These arguments about women’s vulnerability or virtuousness and their predisposition to being more environmentally friendly resonate with the women and development (WAD) or women, environment and development (WED) debates. Women were portrayed as closer to nature and more environmentally conscious than their male counterparts, a notion that held powerful sway in some development circles since the 1980s. Some of the present research on gender and climate change echoes those notions. But a large part of it also builds on assumptions about women’s poverty and vulnerability to natural hazards.
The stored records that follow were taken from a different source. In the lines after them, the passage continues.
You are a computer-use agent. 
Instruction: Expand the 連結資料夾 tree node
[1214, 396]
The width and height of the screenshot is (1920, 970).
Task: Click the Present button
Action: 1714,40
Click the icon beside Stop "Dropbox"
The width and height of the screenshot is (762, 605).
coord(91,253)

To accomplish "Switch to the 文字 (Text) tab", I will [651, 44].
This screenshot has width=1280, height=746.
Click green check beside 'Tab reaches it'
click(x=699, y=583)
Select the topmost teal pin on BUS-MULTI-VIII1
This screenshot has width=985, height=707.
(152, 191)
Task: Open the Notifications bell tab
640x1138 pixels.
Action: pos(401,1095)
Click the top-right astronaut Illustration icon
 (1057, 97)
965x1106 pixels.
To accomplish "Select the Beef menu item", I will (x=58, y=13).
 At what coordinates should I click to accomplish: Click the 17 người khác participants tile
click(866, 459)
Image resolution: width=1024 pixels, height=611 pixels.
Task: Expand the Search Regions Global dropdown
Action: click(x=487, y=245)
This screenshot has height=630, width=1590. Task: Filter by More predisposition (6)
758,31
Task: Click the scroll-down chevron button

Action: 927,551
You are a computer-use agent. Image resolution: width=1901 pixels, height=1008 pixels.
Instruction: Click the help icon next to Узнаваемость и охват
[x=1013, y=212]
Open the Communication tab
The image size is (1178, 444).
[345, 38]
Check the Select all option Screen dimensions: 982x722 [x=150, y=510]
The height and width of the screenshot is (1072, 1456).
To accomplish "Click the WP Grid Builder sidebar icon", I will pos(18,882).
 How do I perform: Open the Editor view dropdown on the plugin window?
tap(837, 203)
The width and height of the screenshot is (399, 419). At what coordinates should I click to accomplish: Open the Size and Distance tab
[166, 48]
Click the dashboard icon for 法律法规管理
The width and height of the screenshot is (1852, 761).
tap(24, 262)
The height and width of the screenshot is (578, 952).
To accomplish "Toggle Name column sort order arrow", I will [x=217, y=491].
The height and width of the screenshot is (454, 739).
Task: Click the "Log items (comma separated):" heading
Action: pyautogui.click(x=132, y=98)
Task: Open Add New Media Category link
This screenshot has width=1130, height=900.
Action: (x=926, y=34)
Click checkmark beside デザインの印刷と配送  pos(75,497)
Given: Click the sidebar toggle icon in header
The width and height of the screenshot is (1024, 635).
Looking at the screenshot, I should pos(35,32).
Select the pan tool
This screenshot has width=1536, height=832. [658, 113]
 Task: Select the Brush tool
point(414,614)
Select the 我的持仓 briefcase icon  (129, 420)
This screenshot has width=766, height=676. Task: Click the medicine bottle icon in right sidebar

3. Poverty, natural calamities and women’s behaviour

In this section I examine research on the ‘feminisation of poverty,’ on the linkages between vulnerability and poverty as well on adaptation in face of environmental change. I go on to examine work done on gender and natural calamities, followed by research

S. Arora-Jonsson / Global Environmental Change 21 (2011) 744–751 745

on women’s attitudes towards the environment. The section ends by exploring the implications of this body of scholarship for understanding gender and climate change.

3.1. Poverty and its ‘feminisation’

According to Chant, the assertion that women make up 70% of the poor is anecdotal rather than empirically or statistically rigorous. It is usually coupled with what she considers as the deeply problematic assertion about the ‘feminisation of poverty’ a concept that has been contested by several scholars (Chant, 2010:1). The feminisation of poverty has been used to explain differences between male and female poverty in a given context as well as changes in male and female poverty over time. Typically, this approach has fed the perception that female headed house- holds, however defined, tend to be poorer than other households. Empirical work has however cast doubt on this generalization and shown it to be inaccurate (Medeiros and Costa, 2008; Sen, 2008:6).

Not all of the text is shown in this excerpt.